* [Travail à faire]: Continuez le récit sur la ville frontalière d'Argentine en reprenant juste après sa dernière phrase.

* [Texte à lire]:
════════════════
Je vais vous racconter une histoire. Cette histoire m'a été raccontée par Oscar, mon hôte de Buenos Aires, un soir autour d'un maté, et je l'ai transcrite le plus fidèlement possible.
C’est l’histoire d’une ville d’un milliers d’habitants, située à la frontière de l’Argentine et du Paraguay. Comme toutes les villes d’amérique latine, elle obéit asez strictement à un plan géométrique qui semble directement inspiré par l’Utopia de Thomas More: toutes les villes sont en effet presque identiques et organisées autour d’une place centrale généralement unique et carrée, les rues étant disposées suivant des angles droits.
Toutes les 4 rues on trouve une avenue, l’espace compris entre les rues s’appelle une « cuadra » et fait très exactement 100 m, et celui compris entre les avenues une « manzana ». Quand on demandes sa direction à quelqu’un dans la rue, on s'entend donc toujours répondre quelque chose comme « dos cuadra a la izquierda y tres cuadra a mano derecha ». Rationnel, donc. Il y a même, dans les villes récentes, un abandon total des noms de rues qui sont, comme à La Plata, remplacés par des numéros : calle 1, calle 2, calle 3... calle 150, etc. Au centre les petits numéros, à la périphérie, les grands nombres. La ville dont je vais vous parler, comme toutes les villes, voit sa population s’organiser de manière concentrique : au centre les plus riches, à la périphérie les plus pauvres. Ainsi, à La Plata, si on vous dit « j’habite rue 5 » ou « je vis rue 250 », vous pouvez en déduire rapidement la classe sociale de votre interlocuteur.
════════════════
* [Informations fournies]:
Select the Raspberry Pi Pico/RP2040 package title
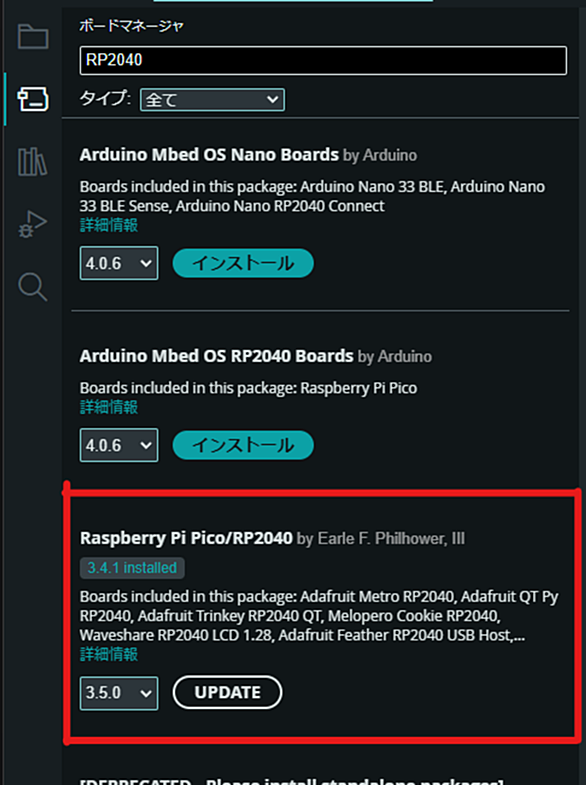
════════════════
* [Résultat de l'exercice]:
Un jour, les autorités de la province décident de construire un barrage hydroélectrique, qui va noyer la ville et s’étendre sur 70 km carrés. Grosse polémique durant des annés car, évidemment, les habitants ne veulent pas partir. Au bout d’un moment, un consensus est trouvé : les habitants seront tous dédomagés en fonction de la valeur de leur maison et relogés dans une ville nouvelle en bordure du lac artificiel. Ils ne paieront pas d’impôts ni de loyer durant les 5 premières années. Chacun doit choisir entre un appartement à une, deux ou trois chambres en fonction de ses besoins. Comble de fonctionnement égalitaire à la More, on tire au sort, lors d’une tombola, la localisation des appartements : les classes sociales autrefois structurées topologiquement par rapport au centre sont alors dispersées par le hasard, garant d’un bon fonctionnement démocratique.
C’est du moins ce qu’on pense à la lecture de ce début de récit...
Sept ans après la construction de la ville nouvelle, eut lieu une grande sécheresse qui vida presque complètement le lac artificiel et fit réapparaître la vieille ville, émergeant comme un fantôme recouvert d’algues. Oscar et sa femme Nora, qui étaient en vacances dans la région, décidèrent d’aller voir cette ville fantôme.
Ils n’étaient pas seuls, puisque tous ses anciens habitants s’y étaient rendus comme en pélerinage, à la recherche de souvenirs. Devant un immeuble, ils discutent avec une vieille dame très émue qui pleure : ancienne directrice d'école, elle vivait là et se souvient de son passé. Classe moyenne : vous pouvez en induire sa position dans la topologie de la ville. Le soir, de retour dans la ville nouvelle, elle invite Oscar et Nora à prendre le maté et leur explique qu’après la période de gratuité des loyers et des impôts, les habitants pauvres qui avaient gagné des maisons au centre ville grâce au tirage au sort ont du revendre les maisons du centre ville aux riches qui avaient hérité de maisons excentrées. Ainsi, « grâce à Dieu, chacun a pu reprendre sa vraie place »...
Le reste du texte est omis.